**Excerpt to read**
•••
Advertisement

Spectacor Works Both Ends of Deal : Arenas: The company that operates the Sports Arena plans to do the same in Santa Ana despite a potential contractual conflict.

Share
TIMES STAFF WRITER

The company that would operate a proposed indoor sports arena in Santa Ana faces a potential contractual conflict because of its deal with the Los Angeles Coliseum Commission, a commission official says.

As a result, Spectacor Management Group, the world’s largest operator of indoor arenas, is in the peculiar position of trying to keep a professional basketball team in Los Angeles while trying to bring a professional basketball team to Santa Ana.

Spectacor operates the Los Angeles Sports Arena under a contract that prohibits it from managing a similar facility within 75 miles. Yet the management firm is proposing to do just that in Santa Ana, 30 miles down the freeway.

Advertisement

Spectacor “cannot be involved” in the operation of an arena in Santa Ana while under contract with the Los Angeles Coliseum Commission, said Margaret Farnum, Commission administrative officer.

As long as the Philadelphia-based Spectacor has not signed a contract to operate the proposed 20,000-seat Santa Ana Arena there is no problem, she said.

Spectacor Vice President Don Webb said there are ways around the Los Angeles contract restrictions.

“Becoming the owner (of the Los Angeles Sports Arena) is one way to do it,” he said. Replacing the Coliseum Commission as owner of the Los Angeles Sports Arena would “eliminate the financial exposure” of the commission, Webb said.

Santa Ana city officials and Spectacor are expected to sign a memo of understanding this month outlining their respective roles in the proposed arena.

To keep the Clippers in Los Angeles, Spectacor has proposed building a $100 million indoor arena.

Advertisement

To attract an NBA or NHL team to Santa Ana, Spectacor is a partner in a group that has proposed building a $75 million indoor arena.

In each city, Spectacor intends to operate the arena.

And in both cities, Spectacor is negotiating with public agencies to make this possible.
•••
**Data lines**
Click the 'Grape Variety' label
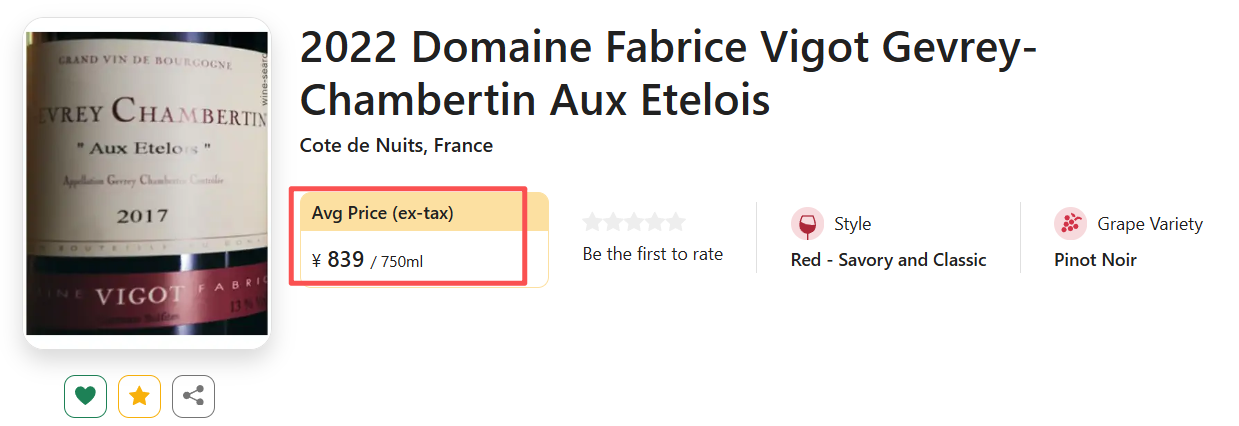The height and width of the screenshot is (426, 1239). click(x=1150, y=224)
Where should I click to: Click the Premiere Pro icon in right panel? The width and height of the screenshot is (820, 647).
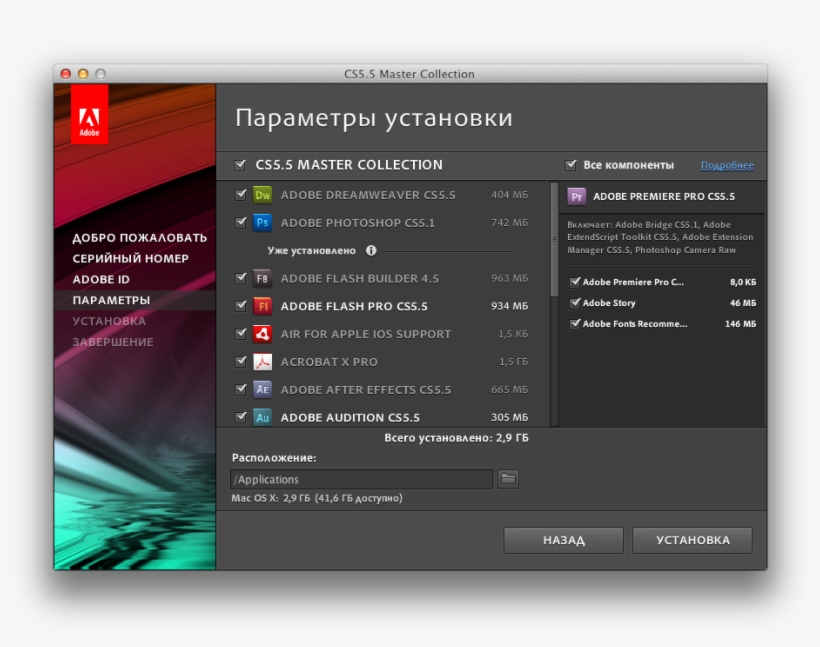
•••
**Complete the following**
[1] Translate this sentence from the article on Spectacor's arena deals into Spanish: "In each city, Spectacor intends to operate the arena."
[2] Write the next few paragraphs of the article on Spectacor's arena deals, starting after its final sentence.

**Written answers**
[1] En cada ciudad, Spectacor tiene la intención de operar la arena.

[2]
In Los Angeles, Spectacor is under contract with the Coliseum Commission to operate the Sports Arena, the Clippers’ current home, and the Los Angeles Memorial Coliseum. Spectacor also is in a three-way negotiation with the team and the commission to keep the Clippers from leaving town. With the Los Angeles Raiders leaving town, it is possible the Clippers’ new arena may receive more of Spectacor’s attention than when the firm was trying to revamp the Coliseum to keep the football team.

In Santa Ana, Spectacor is negotiating in the hope that the city will subsidize its new arena.

Is it possible for the company to pull off deals for arenas 30 miles apart at a combined cost of more than $175 million?

Webb says the company is exploring the feasibility of doing just that.

But what if only one arena is built? And what if that arena is in Santa Ana? Would the Clippers leave Los Angeles for Santa Ana?

Webb is adamant that his company is not interested in bringing the Clippers to Santa Ana.

“We would not be interested in becoming involved in Santa Ana if the purpose were to attract the Clippers away from the Los Angeles Sports Arena,” Webb said. “We are not going to become involved in the development of an arena anywhere that has as one of its purposes attracting the Clippers to play there.”

Advertisement

Webb conceded, however, that if the Clippers “couldn’t reach a deal in Los Angeles, they would have to play somewhere.”

Clippers owner Donald Sterling refused to speculate on whether he would move his team to Santa Ana in the event there is no progress in negotiations for a new arena in Los Angeles. But he did say: “We will have to do what’s in the franchise’s best interest.

“We must have a new state-of-the-art facility to play in,” Sterling said. “That’s absolutely mandatory. The question is, who will provide us with that facility? At this point we don’t know.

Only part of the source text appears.